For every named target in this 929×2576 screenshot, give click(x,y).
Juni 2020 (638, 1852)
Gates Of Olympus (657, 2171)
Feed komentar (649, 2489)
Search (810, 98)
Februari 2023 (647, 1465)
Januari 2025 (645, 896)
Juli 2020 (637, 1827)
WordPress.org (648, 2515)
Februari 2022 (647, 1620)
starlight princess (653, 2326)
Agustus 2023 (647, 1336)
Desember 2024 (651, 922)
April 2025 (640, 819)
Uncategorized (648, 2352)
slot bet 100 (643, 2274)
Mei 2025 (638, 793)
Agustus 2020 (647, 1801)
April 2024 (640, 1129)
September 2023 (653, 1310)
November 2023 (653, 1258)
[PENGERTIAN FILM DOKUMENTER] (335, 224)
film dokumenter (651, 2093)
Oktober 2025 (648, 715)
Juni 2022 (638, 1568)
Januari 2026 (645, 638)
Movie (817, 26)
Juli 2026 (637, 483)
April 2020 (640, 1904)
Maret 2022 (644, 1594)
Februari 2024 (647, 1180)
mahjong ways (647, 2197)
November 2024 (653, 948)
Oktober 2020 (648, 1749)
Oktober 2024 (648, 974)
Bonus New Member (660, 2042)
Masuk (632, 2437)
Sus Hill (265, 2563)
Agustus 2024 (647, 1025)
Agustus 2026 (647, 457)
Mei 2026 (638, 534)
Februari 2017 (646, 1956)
==========
Exactly as given, set down all of the lines above.

--- Solution ---
For every named target in this 929×2576 screenshot, give click(x,y).
Juni 2020 (638, 1852)
Gates Of Olympus (657, 2171)
Feed komentar (649, 2489)
Search (810, 98)
Februari 2023 (647, 1465)
Januari 2025 (645, 896)
Juli 2020 (637, 1827)
WordPress.org (648, 2515)
Februari 2022 (647, 1620)
starlight princess (653, 2326)
Agustus 2023 (647, 1336)
Desember 2024 (651, 922)
April 2025 (640, 819)
Uncategorized (648, 2352)
slot bet 100 (643, 2274)
Mei 2025 (638, 793)
Agustus 2020 (647, 1801)
April 2024 (640, 1129)
September 2023 (653, 1310)
November 2023 (653, 1258)
[PENGERTIAN FILM DOKUMENTER] (335, 224)
film dokumenter (651, 2093)
Oktober 2025 (648, 715)
Juni 2022 (638, 1568)
Januari 2026 (645, 638)
Movie (817, 26)
Juli 2026 (637, 483)
April 2020 (640, 1904)
Maret 2022 (644, 1594)
Februari 2024 (647, 1180)
mahjong ways (647, 2197)
November 2024 (653, 948)
Oktober 2020 (648, 1749)
Oktober 2024 (648, 974)
Bonus New Member (660, 2042)
Masuk (632, 2437)
Sus Hill (265, 2563)
Agustus 2024 (647, 1025)
Agustus 2026 (647, 457)
Mei 2026 (638, 534)
Februari 2017 (646, 1956)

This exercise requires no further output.